_ABOUT THIS EXERCISE:_ Here is the task for the records below: repeat exactly the lines from the one with "How do I perform: Select the United" to the one with "The image size is (1044, 639).", both included, and nothing else.
*** INPUT MATERIAL ***
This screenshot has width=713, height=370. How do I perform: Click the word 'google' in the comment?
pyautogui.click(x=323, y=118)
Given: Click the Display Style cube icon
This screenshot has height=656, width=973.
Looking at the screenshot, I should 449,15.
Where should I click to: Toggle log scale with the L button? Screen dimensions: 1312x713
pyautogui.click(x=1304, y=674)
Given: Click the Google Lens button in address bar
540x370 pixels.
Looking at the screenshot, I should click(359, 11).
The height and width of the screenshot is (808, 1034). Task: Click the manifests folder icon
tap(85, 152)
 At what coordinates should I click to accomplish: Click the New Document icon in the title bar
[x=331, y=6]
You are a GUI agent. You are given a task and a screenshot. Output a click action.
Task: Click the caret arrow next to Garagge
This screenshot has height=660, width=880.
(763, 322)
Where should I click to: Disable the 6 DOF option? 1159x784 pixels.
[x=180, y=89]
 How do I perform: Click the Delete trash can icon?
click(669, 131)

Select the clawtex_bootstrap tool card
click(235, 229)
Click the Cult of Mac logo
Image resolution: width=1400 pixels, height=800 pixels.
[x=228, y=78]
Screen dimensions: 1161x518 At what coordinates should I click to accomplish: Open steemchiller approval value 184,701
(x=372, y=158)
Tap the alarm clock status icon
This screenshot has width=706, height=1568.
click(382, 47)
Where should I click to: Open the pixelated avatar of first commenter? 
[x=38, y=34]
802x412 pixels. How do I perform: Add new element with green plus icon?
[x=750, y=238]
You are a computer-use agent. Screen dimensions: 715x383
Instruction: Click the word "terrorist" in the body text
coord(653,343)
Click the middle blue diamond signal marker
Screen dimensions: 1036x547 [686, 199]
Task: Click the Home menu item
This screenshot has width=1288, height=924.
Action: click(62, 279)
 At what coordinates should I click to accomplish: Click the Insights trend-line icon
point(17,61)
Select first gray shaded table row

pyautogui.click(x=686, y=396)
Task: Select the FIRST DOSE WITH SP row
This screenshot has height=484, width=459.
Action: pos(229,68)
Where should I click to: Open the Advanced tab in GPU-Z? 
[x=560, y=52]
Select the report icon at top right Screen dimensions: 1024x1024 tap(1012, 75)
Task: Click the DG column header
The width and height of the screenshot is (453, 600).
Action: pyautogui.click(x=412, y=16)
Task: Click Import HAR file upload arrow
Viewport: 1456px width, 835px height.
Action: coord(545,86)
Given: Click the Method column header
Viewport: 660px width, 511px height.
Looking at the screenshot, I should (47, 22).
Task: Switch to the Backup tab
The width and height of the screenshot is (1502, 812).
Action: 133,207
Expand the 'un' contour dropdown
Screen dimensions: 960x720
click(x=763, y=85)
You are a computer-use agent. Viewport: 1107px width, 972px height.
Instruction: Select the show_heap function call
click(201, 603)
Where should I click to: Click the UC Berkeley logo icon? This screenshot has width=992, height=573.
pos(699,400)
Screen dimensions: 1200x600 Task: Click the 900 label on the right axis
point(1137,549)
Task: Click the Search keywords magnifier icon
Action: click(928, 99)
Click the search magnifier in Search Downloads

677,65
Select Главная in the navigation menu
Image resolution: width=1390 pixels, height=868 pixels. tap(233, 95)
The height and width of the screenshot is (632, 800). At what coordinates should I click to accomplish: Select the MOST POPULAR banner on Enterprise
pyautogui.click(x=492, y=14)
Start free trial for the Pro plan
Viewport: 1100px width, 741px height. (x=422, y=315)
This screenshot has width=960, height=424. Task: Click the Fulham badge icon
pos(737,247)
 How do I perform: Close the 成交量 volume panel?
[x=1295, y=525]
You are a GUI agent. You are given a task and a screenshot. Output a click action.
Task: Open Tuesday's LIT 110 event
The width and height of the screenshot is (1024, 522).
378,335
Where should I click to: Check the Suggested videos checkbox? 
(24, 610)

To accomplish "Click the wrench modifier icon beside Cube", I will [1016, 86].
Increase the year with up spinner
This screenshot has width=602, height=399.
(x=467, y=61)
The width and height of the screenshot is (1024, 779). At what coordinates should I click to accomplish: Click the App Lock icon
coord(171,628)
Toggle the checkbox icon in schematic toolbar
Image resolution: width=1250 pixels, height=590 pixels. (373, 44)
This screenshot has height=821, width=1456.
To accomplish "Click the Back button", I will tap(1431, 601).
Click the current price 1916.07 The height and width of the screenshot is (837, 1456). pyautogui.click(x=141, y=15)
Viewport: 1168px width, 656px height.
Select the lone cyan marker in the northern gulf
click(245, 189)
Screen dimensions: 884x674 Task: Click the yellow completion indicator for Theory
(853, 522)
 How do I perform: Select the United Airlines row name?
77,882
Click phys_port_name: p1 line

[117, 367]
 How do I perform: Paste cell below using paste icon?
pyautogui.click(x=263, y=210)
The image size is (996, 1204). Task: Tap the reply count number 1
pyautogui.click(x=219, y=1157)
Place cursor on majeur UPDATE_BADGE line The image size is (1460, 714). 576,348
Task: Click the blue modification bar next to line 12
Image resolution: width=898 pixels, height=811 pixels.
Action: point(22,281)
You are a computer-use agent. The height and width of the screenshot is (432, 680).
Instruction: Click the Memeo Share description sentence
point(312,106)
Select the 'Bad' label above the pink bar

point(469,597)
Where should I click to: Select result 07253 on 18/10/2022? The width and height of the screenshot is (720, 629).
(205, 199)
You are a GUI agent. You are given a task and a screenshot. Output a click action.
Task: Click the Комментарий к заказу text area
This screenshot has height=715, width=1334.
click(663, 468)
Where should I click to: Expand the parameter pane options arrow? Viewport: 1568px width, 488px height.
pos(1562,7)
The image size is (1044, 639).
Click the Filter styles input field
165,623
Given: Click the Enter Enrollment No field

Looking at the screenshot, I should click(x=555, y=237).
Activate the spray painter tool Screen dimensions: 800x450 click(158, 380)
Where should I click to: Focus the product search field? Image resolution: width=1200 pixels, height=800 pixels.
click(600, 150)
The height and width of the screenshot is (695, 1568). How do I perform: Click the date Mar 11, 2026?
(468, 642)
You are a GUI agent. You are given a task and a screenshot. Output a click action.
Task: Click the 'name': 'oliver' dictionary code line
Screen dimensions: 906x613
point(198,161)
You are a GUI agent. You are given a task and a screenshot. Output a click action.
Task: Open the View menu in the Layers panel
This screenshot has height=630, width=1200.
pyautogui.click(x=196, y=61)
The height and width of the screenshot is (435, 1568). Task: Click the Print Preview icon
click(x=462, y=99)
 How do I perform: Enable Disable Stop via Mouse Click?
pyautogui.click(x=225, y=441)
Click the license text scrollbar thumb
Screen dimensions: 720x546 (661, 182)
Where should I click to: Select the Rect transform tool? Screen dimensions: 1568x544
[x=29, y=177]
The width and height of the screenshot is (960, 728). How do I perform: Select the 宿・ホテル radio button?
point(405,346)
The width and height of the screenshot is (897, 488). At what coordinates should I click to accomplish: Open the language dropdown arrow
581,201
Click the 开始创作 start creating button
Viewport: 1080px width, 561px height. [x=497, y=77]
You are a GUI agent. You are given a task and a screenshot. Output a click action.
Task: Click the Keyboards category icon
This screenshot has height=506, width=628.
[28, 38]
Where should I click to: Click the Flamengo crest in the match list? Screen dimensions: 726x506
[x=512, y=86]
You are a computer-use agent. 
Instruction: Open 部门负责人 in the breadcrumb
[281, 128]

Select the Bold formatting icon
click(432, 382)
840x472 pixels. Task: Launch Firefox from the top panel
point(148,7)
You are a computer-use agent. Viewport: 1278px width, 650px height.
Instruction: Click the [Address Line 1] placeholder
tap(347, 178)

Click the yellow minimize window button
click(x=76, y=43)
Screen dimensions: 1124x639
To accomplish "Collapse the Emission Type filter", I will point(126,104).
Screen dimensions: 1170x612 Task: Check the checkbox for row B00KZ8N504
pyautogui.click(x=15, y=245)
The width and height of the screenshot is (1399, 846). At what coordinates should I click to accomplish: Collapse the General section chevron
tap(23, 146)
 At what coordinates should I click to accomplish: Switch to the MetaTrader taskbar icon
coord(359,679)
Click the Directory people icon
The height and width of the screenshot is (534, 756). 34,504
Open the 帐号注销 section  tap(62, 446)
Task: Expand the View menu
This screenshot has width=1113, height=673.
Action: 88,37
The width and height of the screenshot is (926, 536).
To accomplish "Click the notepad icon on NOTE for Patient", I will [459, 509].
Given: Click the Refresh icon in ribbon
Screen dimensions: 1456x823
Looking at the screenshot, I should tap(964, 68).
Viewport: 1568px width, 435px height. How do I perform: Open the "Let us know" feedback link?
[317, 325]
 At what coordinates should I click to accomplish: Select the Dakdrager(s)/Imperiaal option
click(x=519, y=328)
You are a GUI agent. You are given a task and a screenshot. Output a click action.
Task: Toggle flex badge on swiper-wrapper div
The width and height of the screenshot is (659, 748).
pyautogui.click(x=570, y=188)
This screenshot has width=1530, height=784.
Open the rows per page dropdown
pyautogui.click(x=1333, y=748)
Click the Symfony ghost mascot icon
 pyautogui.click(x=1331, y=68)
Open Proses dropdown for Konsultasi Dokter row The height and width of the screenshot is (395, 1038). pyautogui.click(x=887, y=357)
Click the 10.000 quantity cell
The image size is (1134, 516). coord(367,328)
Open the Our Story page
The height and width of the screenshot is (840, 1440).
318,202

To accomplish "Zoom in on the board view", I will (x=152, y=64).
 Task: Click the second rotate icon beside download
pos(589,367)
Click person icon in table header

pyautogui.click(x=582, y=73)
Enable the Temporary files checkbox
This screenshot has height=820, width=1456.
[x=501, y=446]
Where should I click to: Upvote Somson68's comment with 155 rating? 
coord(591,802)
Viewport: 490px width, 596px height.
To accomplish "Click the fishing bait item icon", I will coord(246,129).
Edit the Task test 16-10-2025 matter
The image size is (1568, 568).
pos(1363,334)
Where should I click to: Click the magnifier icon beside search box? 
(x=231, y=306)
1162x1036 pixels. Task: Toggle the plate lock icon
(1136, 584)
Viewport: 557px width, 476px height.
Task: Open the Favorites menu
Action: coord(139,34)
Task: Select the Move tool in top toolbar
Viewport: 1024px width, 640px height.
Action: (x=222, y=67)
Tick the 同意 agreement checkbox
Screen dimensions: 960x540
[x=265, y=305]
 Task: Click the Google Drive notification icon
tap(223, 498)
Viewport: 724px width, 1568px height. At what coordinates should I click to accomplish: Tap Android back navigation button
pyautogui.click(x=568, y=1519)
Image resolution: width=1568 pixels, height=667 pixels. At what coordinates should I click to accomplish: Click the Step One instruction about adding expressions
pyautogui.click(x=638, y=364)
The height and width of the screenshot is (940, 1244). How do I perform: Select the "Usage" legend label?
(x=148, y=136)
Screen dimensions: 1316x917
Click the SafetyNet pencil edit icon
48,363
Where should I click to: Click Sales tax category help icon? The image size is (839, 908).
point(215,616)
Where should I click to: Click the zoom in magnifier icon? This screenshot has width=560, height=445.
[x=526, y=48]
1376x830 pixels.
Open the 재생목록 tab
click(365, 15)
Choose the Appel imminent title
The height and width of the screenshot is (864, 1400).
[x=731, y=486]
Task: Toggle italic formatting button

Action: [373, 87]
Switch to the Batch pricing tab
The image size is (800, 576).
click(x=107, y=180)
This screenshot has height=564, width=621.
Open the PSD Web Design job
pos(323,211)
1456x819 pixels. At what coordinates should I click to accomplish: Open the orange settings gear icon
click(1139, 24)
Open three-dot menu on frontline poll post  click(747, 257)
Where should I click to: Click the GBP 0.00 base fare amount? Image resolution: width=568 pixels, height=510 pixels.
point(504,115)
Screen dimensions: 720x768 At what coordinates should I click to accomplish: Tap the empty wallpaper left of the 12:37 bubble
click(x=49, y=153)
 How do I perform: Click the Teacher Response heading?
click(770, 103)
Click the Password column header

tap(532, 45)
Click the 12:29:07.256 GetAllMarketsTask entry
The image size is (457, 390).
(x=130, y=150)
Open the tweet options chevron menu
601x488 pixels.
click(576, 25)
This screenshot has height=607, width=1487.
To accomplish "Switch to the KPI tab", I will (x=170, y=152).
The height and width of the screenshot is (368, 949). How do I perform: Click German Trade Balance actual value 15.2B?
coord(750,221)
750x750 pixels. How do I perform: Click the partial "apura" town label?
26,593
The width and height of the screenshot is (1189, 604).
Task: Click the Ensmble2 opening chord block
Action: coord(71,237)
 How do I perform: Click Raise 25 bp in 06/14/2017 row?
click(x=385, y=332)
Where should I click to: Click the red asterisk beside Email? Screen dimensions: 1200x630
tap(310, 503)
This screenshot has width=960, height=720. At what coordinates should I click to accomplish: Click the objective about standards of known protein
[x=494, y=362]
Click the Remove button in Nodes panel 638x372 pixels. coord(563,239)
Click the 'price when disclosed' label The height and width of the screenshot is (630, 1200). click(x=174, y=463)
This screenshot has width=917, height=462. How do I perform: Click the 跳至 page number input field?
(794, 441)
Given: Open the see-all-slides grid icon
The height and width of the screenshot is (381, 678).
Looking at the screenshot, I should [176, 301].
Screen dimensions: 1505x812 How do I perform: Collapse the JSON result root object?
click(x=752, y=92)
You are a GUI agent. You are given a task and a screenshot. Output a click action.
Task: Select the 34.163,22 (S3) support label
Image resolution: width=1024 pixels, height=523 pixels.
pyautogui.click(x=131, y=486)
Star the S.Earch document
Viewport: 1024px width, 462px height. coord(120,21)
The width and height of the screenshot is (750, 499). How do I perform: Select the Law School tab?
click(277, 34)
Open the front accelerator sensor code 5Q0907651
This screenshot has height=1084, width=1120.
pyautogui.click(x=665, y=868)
*** End of INPUT MATERIAL ***
_RESULT:_
 How do I perform: Select the United Airlines row name?
77,882
Click phys_port_name: p1 line

[117, 367]
 How do I perform: Paste cell below using paste icon?
pyautogui.click(x=263, y=210)
The image size is (996, 1204). Task: Tap the reply count number 1
pyautogui.click(x=219, y=1157)
Place cursor on majeur UPDATE_BADGE line The image size is (1460, 714). 576,348
Task: Click the blue modification bar next to line 12
Image resolution: width=898 pixels, height=811 pixels.
Action: point(22,281)
You are a computer-use agent. The height and width of the screenshot is (432, 680).
Instruction: Click the Memeo Share description sentence
point(312,106)
Select the 'Bad' label above the pink bar

point(469,597)
Where should I click to: Select result 07253 on 18/10/2022? The width and height of the screenshot is (720, 629).
(205, 199)
You are a GUI agent. You are given a task and a screenshot. Output a click action.
Task: Click the Комментарий к заказу text area
This screenshot has height=715, width=1334.
click(663, 468)
Where should I click to: Expand the parameter pane options arrow? Viewport: 1568px width, 488px height.
pos(1562,7)
The image size is (1044, 639).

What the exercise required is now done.